◆ About this exercise: Retype the data below without altering anything.

[Task inputs Boundary: Start]

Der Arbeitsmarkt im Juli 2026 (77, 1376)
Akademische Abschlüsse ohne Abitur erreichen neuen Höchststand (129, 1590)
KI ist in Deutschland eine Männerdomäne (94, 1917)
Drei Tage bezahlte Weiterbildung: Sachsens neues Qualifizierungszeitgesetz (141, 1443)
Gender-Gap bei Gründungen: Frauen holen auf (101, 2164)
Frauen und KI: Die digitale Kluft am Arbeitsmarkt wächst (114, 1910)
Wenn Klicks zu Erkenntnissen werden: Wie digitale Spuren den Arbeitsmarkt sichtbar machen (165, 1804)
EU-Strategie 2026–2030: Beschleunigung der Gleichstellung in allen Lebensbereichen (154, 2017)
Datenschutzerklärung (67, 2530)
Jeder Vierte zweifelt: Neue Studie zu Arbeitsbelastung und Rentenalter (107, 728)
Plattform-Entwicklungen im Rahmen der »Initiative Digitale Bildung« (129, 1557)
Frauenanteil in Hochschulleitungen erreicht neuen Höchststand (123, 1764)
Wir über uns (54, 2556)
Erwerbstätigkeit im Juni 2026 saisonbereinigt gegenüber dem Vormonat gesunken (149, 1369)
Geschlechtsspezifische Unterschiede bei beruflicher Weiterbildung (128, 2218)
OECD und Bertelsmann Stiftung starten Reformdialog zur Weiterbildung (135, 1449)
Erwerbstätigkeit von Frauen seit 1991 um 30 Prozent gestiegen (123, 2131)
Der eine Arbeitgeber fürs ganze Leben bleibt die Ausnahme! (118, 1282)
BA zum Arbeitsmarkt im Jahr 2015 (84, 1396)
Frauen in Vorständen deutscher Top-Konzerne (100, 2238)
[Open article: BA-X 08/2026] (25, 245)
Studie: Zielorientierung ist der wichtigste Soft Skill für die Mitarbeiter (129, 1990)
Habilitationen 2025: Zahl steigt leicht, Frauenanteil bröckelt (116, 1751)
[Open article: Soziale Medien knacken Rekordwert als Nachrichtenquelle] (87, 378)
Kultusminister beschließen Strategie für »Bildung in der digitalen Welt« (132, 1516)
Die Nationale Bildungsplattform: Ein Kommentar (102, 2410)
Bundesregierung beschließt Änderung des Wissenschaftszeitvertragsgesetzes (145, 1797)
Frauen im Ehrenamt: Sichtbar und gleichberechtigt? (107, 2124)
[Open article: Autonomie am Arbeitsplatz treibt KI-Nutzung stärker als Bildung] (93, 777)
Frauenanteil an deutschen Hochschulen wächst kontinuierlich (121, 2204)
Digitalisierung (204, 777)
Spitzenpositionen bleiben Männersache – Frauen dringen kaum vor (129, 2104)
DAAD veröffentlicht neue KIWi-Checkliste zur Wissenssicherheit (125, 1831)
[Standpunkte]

[Task inputs Boundary: End]

◆ Task answer:
Der Arbeitsmarkt im Juli 2026 (77, 1376)
Akademische Abschlüsse ohne Abitur erreichen neuen Höchststand (129, 1590)
KI ist in Deutschland eine Männerdomäne (94, 1917)
Drei Tage bezahlte Weiterbildung: Sachsens neues Qualifizierungszeitgesetz (141, 1443)
Gender-Gap bei Gründungen: Frauen holen auf (101, 2164)
Frauen und KI: Die digitale Kluft am Arbeitsmarkt wächst (114, 1910)
Wenn Klicks zu Erkenntnissen werden: Wie digitale Spuren den Arbeitsmarkt sichtbar machen (165, 1804)
EU-Strategie 2026–2030: Beschleunigung der Gleichstellung in allen Lebensbereichen (154, 2017)
Datenschutzerklärung (67, 2530)
Jeder Vierte zweifelt: Neue Studie zu Arbeitsbelastung und Rentenalter (107, 728)
Plattform-Entwicklungen im Rahmen der »Initiative Digitale Bildung« (129, 1557)
Frauenanteil in Hochschulleitungen erreicht neuen Höchststand (123, 1764)
Wir über uns (54, 2556)
Erwerbstätigkeit im Juni 2026 saisonbereinigt gegenüber dem Vormonat gesunken (149, 1369)
Geschlechtsspezifische Unterschiede bei beruflicher Weiterbildung (128, 2218)
OECD und Bertelsmann Stiftung starten Reformdialog zur Weiterbildung (135, 1449)
Erwerbstätigkeit von Frauen seit 1991 um 30 Prozent gestiegen (123, 2131)
Der eine Arbeitgeber fürs ganze Leben bleibt die Ausnahme! (118, 1282)
BA zum Arbeitsmarkt im Jahr 2015 (84, 1396)
Frauen in Vorständen deutscher Top-Konzerne (100, 2238)
[Open article: BA-X 08/2026] (25, 245)
Studie: Zielorientierung ist der wichtigste Soft Skill für die Mitarbeiter (129, 1990)
Habilitationen 2025: Zahl steigt leicht, Frauenanteil bröckelt (116, 1751)
[Open article: Soziale Medien knacken Rekordwert als Nachrichtenquelle] (87, 378)
Kultusminister beschließen Strategie für »Bildung in der digitalen Welt« (132, 1516)
Die Nationale Bildungsplattform: Ein Kommentar (102, 2410)
Bundesregierung beschließt Änderung des Wissenschaftszeitvertragsgesetzes (145, 1797)
Frauen im Ehrenamt: Sichtbar und gleichberechtigt? (107, 2124)
[Open article: Autonomie am Arbeitsplatz treibt KI-Nutzung stärker als Bildung] (93, 777)
Frauenanteil an deutschen Hochschulen wächst kontinuierlich (121, 2204)
Digitalisierung (204, 777)
Spitzenpositionen bleiben Männersache – Frauen dringen kaum vor (129, 2104)
DAAD veröffentlicht neue KIWi-Checkliste zur Wissenssicherheit (125, 1831)
[Standpunkte]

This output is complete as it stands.